Selon eux, le Panama doit trouver un équilibre entre les capitaux et la présence physique des États-Unis et de la Chine, les premiers ne devant pas être contrariés. Alors que les différents gouvernements panaméens ont tous été très favorables aux États-Unis, l'administration de Juan Carlos Varela (2014-2019) a coïncidé avec une période de montée en puissance de la Chine. La diplomatie traditionnelle du Panama, favorable aux États-Unis, a empêché ses alliés de coopérer avec les Chinois comme d'autres pays de la région. Ainsi, M. Varela s'est montré désireux de réorienter la reconnaissance de Taïwan par le Panama vers l'idée d'une seule Chine, comprenant que l'ouverture du robinet des capitaux chinois pourrait accroître sa fortune et donner plus de pouvoir à son parti. Le premier mandat de Donald Trump et celui de M. Varela ont coïncidé, mais les États-Unis n'ont pas représenté de menace pour les intérêts panaméens, puisque M. Trump n'a même pas nommé d'ambassadeur.

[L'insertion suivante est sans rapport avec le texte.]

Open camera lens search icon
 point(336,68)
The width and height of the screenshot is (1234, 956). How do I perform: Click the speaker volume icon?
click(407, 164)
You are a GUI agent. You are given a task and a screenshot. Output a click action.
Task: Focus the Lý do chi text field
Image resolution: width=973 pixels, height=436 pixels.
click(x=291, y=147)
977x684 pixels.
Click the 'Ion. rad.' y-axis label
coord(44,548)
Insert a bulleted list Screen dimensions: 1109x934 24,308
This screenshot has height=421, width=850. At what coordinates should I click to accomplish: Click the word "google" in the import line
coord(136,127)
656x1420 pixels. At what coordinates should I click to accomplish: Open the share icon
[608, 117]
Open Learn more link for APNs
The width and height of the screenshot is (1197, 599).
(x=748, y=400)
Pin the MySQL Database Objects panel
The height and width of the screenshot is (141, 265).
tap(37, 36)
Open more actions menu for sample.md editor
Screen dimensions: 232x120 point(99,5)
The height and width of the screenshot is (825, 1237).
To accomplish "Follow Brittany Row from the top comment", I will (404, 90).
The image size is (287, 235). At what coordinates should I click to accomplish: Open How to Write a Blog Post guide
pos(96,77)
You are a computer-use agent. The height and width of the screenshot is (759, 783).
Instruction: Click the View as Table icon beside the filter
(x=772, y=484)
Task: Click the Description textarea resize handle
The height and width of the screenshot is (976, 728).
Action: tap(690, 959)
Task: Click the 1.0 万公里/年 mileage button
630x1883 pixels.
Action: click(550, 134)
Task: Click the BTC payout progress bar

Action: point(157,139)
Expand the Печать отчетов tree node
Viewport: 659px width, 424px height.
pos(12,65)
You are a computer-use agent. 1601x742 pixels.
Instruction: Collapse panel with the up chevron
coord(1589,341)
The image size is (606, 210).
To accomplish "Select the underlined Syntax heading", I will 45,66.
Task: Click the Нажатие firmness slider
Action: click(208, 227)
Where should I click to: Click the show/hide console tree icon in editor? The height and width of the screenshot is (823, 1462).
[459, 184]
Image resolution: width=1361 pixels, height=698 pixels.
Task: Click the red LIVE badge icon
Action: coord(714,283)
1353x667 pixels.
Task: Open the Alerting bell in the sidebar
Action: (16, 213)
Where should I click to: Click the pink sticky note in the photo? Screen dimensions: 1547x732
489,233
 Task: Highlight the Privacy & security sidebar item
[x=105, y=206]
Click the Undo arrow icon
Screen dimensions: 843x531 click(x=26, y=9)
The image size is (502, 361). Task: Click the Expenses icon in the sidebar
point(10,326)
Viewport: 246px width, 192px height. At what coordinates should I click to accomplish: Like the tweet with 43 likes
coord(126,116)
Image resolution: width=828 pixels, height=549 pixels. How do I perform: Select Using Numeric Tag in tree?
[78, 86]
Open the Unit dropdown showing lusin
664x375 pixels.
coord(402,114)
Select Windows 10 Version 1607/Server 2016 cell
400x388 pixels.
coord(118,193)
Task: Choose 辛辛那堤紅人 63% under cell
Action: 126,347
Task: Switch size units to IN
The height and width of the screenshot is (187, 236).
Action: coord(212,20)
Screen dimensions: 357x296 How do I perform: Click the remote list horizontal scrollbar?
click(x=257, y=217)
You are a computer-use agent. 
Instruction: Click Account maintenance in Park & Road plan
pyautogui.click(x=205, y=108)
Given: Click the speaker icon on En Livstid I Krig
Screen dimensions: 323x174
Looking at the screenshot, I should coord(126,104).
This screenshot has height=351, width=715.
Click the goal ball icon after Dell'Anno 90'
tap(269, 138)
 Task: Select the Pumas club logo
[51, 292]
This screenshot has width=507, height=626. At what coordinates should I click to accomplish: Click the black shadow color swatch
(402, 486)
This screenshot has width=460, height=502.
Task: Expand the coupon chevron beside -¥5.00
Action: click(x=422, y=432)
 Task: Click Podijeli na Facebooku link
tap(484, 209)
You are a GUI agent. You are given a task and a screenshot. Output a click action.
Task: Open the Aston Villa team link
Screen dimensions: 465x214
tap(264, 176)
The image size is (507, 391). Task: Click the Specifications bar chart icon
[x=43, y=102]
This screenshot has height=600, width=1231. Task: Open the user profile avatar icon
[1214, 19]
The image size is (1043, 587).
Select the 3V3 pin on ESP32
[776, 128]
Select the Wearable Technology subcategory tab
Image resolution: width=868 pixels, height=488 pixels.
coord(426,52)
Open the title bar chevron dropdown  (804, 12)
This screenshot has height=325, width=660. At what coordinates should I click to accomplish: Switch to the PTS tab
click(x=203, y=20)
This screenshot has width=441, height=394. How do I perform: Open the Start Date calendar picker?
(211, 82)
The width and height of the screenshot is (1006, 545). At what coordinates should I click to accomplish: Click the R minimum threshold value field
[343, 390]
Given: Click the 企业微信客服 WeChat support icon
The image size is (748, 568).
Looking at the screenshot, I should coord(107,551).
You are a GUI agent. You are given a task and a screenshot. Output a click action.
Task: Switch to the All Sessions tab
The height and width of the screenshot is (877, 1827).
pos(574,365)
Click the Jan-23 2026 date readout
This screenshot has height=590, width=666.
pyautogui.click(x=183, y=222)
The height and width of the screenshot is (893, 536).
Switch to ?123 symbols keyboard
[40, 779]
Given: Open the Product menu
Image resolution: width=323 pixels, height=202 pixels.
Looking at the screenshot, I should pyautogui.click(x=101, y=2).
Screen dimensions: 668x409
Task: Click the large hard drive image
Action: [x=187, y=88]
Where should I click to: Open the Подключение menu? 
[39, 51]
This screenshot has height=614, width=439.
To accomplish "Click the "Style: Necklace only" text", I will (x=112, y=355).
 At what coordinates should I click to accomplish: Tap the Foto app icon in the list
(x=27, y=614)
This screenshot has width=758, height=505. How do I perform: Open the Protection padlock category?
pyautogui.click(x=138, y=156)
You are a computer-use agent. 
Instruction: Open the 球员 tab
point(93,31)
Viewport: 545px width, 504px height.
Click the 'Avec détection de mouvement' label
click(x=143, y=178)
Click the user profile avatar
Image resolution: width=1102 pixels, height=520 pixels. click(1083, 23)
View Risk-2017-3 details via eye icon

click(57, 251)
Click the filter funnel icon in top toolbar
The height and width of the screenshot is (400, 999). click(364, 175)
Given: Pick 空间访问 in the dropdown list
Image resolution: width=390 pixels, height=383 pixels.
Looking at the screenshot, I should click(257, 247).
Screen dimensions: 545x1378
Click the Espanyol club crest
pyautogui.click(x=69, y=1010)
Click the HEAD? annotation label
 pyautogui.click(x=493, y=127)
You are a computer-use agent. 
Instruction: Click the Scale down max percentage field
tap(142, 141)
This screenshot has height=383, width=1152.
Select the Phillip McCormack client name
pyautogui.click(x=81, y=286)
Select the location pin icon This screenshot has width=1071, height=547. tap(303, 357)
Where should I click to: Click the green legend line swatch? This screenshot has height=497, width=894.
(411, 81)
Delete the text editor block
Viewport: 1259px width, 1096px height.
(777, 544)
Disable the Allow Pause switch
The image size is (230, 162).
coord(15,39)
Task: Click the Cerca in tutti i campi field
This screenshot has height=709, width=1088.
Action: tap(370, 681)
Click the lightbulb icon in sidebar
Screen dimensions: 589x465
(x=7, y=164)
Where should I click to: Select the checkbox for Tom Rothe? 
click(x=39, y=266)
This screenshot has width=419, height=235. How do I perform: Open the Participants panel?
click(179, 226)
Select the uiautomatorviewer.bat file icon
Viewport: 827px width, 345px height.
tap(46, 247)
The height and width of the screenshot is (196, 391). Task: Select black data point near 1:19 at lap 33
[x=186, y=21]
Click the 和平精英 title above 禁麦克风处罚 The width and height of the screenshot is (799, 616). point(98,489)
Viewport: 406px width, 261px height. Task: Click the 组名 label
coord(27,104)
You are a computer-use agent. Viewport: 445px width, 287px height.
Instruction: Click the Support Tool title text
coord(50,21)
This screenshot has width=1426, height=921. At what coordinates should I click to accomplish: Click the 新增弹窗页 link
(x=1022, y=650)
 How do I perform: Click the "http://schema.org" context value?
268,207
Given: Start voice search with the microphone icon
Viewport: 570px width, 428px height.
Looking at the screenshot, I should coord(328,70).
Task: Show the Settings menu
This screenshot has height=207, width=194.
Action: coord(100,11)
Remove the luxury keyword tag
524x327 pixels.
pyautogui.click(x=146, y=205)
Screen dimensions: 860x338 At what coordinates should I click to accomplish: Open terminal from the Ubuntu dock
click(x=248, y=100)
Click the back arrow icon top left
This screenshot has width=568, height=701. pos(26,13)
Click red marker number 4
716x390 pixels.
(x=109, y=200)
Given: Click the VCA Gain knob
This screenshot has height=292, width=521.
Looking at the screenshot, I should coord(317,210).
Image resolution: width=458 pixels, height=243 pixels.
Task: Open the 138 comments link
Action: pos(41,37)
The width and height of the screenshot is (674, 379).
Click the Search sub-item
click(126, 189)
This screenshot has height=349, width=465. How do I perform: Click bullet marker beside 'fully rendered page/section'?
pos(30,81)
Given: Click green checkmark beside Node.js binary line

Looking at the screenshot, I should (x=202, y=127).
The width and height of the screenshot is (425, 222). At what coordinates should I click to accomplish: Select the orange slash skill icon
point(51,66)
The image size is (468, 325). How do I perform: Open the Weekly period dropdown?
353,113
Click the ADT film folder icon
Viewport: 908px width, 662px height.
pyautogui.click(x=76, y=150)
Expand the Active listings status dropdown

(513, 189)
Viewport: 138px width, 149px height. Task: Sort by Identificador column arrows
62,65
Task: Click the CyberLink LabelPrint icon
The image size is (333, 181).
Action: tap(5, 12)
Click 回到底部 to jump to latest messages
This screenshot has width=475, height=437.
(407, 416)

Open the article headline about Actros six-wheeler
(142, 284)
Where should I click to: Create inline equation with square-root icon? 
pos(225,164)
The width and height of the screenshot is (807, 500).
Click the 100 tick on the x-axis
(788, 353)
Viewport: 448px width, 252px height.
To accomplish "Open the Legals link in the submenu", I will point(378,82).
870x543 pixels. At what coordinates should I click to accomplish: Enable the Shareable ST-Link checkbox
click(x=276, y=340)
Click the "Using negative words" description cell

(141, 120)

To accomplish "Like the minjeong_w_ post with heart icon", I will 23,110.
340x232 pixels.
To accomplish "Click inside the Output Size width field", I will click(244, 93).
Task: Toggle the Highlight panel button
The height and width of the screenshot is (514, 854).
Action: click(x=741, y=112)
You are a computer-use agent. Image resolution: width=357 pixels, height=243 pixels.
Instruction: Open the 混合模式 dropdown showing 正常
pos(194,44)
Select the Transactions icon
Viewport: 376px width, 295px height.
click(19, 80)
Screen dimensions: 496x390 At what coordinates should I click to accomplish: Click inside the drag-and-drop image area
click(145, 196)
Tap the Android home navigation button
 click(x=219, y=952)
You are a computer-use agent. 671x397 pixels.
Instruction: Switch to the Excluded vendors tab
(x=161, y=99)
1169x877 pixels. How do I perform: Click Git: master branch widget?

On pardonnera aux étrangers de croire que le Panama va former un front uni contre les menaces impérialistes américaines, étant donné le succès de la lutte anticoloniale du pays, son développement économique relatif et sa prospérité. Pourtant, les déclarations de Trump ont divisé le pays. Historiquement, une partie du pays, essentiellement composée des classes supérieures et moyennes supérieures, a toujours été l'alliée du chauvinisme américain, même pour les plus récalcitrants. Ces groupes ont exprimé leur opposition au contrôle panaméen du canal, car leur position d'intermédiaires entre le Panama et les citoyens américains vivant sur l'isthme pourrait être compromise par le départ de ces derniers. Ils ont également sincèrement douté de la capacité des Panaméens à gérer le canal aussi bien que les États-Unis.
Le secteur des affaires et l'oligarchie ont gardé le silence, ne soutenant pas la posture initiale énergique de Trump. Les positions de cette catégorie de Panaméens anti-nationalistes ont été fortement ébranlées par l'affaire des Panama Papers, qui a mis en lumière l'évolution du rôle du pôle de commerce et de transit du Panama dans l'économie mondiale. La scission est au contraire le fait de Panaméens qui ne se reconnaissent pas dans les indices économiques qui placent le Panama en tête de mesures telles que le PIB par habitant et les salaires dans la région.
Le discours national panaméen affirme que le canal de Panama est non seulement géré avec compétence par les Panaméens, mais qu'il se porte bien mieux sous contrôle panaméen, car il est géré par une entreprise et gouverné par une structure institutionnelle non partisane, apparemment isolée des questions politiques, même au vu des problèmes de gestion de l'eau qui font désormais partie des caractéristiques du système. Ce clivage face à la gouvernance du canal, entre politique électoraliste et technocratie, est un héritage colonial imposé par les États-Unis, dont les dirigeants se méfiaient encore, à la fin du XXe siècle, de la politique latino-américaine, qu'ils considéraient comme intrinsèquement révolutionnaire.
Cependant, au Panama, le ressentiment est vif concernant les recettes tirées du canal et la manière dont il est administré. Les fractures de l'idéologie locale sont souvent présentées comme sacrées, même lors de discussions sur des sujets potentiellement controversés tels que son expansion significative, qui a dû être tranchée par un vote direct. Le conseil d'administration de la Canal Authority est souvent pointé du doigt pour ses liens trop étroits avec les classes politiques et oligarchiques, ainsi que pour ses salaires mirobolants. Pourtant, la crise du canal provoquée par Trump n'a pas réussi à galvaniser les masses autant que les protestations minières de 2023, un sujet bien plus marginal dans le pays que celui du canal lui-même.